2024-04-23 07:43:43

by Huacai Chen

[permalink] [raw]
Subject: [PATCH] LoongArch: Fix callchain parse error with kernel tracepoint events

In order to fix perf's callchain parse error for LoongArch, we implement
perf_arch_fetch_caller_regs() which fills several necessary registers
used for callchain unwinding, including sp, fp, and era.

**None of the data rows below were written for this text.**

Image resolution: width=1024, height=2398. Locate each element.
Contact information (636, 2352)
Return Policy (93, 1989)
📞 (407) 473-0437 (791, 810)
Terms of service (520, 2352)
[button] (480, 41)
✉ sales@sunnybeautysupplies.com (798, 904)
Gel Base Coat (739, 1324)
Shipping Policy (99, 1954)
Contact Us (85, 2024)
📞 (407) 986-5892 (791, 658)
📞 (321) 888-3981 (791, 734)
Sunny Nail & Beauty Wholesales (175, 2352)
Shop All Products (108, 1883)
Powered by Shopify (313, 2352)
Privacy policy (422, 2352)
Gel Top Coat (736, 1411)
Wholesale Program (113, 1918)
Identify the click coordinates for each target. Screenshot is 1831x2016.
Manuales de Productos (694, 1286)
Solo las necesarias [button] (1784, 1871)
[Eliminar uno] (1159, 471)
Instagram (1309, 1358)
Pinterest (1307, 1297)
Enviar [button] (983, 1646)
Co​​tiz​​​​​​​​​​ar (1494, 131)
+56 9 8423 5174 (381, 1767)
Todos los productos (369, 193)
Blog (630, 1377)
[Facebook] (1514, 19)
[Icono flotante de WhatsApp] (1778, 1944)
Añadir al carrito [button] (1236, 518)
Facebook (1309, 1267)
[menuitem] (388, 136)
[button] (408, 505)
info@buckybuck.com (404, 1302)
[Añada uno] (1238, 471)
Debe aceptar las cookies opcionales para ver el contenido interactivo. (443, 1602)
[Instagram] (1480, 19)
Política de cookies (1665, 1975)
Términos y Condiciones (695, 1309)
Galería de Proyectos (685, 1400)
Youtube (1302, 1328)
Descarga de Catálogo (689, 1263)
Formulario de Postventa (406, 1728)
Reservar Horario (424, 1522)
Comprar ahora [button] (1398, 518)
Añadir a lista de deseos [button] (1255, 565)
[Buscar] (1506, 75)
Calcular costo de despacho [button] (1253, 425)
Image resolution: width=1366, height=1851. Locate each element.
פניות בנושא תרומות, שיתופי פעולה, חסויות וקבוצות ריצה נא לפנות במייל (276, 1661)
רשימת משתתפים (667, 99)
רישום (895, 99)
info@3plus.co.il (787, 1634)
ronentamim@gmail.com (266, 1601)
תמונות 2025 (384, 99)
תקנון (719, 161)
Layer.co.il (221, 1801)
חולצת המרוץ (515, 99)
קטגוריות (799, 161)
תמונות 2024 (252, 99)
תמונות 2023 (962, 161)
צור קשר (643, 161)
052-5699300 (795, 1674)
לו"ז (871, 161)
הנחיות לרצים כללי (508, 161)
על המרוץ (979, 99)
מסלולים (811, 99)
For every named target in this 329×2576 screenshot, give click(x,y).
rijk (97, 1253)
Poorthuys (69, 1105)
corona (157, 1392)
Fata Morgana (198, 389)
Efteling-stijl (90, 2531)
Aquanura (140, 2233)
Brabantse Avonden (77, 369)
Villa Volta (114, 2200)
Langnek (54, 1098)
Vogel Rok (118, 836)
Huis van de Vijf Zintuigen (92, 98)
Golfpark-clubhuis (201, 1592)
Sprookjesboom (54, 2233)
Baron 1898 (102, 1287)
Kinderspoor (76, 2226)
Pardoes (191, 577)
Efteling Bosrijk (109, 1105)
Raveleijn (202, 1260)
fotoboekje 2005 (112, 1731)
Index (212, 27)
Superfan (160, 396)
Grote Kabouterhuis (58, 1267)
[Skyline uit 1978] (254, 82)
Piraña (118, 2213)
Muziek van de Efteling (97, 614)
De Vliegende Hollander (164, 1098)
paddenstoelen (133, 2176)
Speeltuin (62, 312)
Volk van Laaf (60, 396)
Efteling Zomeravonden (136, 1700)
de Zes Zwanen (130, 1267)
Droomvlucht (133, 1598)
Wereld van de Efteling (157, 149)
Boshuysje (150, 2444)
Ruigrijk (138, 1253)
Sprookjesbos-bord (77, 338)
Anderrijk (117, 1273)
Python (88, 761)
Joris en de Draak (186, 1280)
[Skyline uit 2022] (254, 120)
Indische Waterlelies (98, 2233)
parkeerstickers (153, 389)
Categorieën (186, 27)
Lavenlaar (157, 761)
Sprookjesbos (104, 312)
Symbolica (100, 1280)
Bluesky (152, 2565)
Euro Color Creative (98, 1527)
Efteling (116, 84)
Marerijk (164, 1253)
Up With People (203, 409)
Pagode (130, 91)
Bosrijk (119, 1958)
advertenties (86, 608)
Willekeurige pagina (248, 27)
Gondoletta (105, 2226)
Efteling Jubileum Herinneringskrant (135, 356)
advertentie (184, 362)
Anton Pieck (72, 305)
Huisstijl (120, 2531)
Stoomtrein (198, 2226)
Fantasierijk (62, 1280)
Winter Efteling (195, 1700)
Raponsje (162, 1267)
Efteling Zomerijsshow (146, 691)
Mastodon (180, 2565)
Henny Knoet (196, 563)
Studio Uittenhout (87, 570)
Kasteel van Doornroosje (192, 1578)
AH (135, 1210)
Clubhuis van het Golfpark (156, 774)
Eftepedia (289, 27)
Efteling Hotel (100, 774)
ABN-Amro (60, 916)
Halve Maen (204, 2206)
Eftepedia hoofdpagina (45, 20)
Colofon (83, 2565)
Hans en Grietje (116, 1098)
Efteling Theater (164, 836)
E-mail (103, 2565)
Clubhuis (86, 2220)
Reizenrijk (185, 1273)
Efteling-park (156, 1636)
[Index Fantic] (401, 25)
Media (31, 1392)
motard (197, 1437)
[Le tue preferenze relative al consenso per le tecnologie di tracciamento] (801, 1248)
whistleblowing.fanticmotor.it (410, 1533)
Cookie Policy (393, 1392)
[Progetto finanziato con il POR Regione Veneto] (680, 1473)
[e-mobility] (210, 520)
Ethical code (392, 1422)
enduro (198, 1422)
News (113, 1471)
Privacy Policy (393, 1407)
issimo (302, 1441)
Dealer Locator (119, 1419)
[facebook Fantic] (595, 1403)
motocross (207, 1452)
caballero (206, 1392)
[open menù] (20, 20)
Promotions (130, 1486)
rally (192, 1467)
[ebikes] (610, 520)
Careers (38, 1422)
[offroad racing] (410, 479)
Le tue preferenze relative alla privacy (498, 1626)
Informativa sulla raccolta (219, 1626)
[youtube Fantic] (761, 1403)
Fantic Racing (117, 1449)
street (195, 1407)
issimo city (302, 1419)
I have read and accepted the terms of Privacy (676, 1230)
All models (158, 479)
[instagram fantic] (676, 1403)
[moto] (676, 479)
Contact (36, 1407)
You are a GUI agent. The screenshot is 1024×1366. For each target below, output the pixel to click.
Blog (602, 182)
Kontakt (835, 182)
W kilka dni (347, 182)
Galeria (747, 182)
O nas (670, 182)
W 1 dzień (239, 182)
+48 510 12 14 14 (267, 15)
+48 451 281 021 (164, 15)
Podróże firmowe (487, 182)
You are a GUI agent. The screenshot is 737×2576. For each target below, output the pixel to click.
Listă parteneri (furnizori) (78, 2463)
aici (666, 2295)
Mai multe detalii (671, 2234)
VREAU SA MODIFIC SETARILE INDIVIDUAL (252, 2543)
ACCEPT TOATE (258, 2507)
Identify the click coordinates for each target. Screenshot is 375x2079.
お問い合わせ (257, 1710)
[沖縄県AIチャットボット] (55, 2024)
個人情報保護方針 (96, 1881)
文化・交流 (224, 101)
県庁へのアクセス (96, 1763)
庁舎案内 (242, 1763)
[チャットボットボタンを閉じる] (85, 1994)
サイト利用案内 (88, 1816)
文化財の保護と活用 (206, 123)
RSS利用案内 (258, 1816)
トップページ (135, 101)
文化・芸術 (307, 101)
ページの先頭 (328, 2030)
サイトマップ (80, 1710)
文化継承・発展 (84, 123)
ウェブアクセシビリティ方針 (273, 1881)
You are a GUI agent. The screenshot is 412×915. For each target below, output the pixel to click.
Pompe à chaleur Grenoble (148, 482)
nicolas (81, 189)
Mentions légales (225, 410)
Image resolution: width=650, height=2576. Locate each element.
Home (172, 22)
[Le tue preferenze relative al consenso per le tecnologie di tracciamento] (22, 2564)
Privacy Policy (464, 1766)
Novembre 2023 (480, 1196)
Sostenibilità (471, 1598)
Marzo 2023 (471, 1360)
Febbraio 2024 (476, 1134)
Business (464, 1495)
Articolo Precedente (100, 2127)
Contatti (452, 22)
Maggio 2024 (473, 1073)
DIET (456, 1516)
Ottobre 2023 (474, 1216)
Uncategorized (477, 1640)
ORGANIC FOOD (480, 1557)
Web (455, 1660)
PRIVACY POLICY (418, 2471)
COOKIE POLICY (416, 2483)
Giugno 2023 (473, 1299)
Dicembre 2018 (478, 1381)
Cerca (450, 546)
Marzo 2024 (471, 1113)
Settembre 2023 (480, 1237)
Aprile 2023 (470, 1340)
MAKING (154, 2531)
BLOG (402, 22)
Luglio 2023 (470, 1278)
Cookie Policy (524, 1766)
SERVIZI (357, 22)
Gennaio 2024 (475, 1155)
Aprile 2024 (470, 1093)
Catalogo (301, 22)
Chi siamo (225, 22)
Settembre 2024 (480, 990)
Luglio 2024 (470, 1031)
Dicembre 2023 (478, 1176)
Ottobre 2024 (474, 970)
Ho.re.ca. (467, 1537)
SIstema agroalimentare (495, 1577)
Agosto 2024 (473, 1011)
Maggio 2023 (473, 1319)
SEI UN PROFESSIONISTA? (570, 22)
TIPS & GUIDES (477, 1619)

This is similar
to the following commits.

commit b3eac0265bf6:
("arm: perf: Fix callchain parse error with kernel tracepoint events")

commit 5b09a094f2fb:
("arm64: perf: Fix callchain parse error with kernel tracepoint events")

commit 9a7e8ec0d4cc:
("riscv: perf: Fix callchain parse error with kernel tracepoint events")

Test with commands:

perf record -e sched:sched_switch -g --call-graph dwarf
perf report

Without this patch:

Children Self Command Shared Object Symbol
........ ........ ............. ................. ....................

43.41% 43.41% swapper [unknown] [k] 0000000000000000

10.94% 10.94% loong-container [unknown] [k] 0000000000000000
|
|--5.98%--0x12006ba38
|
|--2.56%--0x12006bb84
|
--2.40%--0x12006b6b8

With this patch, callchain can be parsed correctly:

Children Self Command Shared Object Symbol
........ ........ ............. ................. ....................

47.57% 47.57% swapper [kernel.vmlinux] [k] __schedule
|
---__schedule

26.76% 26.76% loong-container [kernel.vmlinux] [k] __schedule
|
|--13.78%--0x12006ba38
| |
| |--9.19%--__schedule
| |
| --4.59%--handle_syscall
| do_syscall
| sys_futex
| do_futex
| futex_wait
| futex_wait_queue_me
| hrtimer_start_range_ns
| __schedule
|
|--8.38%--0x12006bb84
| handle_syscall
| do_syscall
| sys_epoll_pwait
| do_epoll_wait
| schedule_hrtimeout_range_clock
| hrtimer_start_range_ns
| __schedule
|
--4.59%--0x12006b6b8
handle_syscall
do_syscall
sys_nanosleep
hrtimer_nanosleep
do_nanosleep
hrtimer_start_range_ns
__schedule

Reported-by: Youling Tang <[email protected]>
Suggested-by: Youling Tang <[email protected]>
Signed-off-by: Huacai Chen <[email protected]>
---
arch/loongarch/include/asm/perf_event.h | 6 ++++++
1 file changed, 6 insertions(+)

diff --git a/arch/loongarch/include/asm/perf_event.h b/arch/loongarch/include/asm/perf_event.h
index 2a35a0bc2aaa..157c4ace69d0 100644
--- a/arch/loongarch/include/asm/perf_event.h
+++ b/arch/loongarch/include/asm/perf_event.h
@@ -9,4 +9,10 @@

#define perf_arch_bpf_user_pt_regs(regs) (struct user_pt_regs *)regs

+#define perf_arch_fetch_caller_regs(regs, __ip) { \
+ (regs)->csr_era = (__ip); \
+ (regs)->regs[3] = current_stack_pointer; \
+ (regs)->regs[22] = (unsigned long) __builtin_frame_address(0); \
+}
+
#endif /* __LOONGARCH_PERF_EVENT_H__ */
--
2.43.0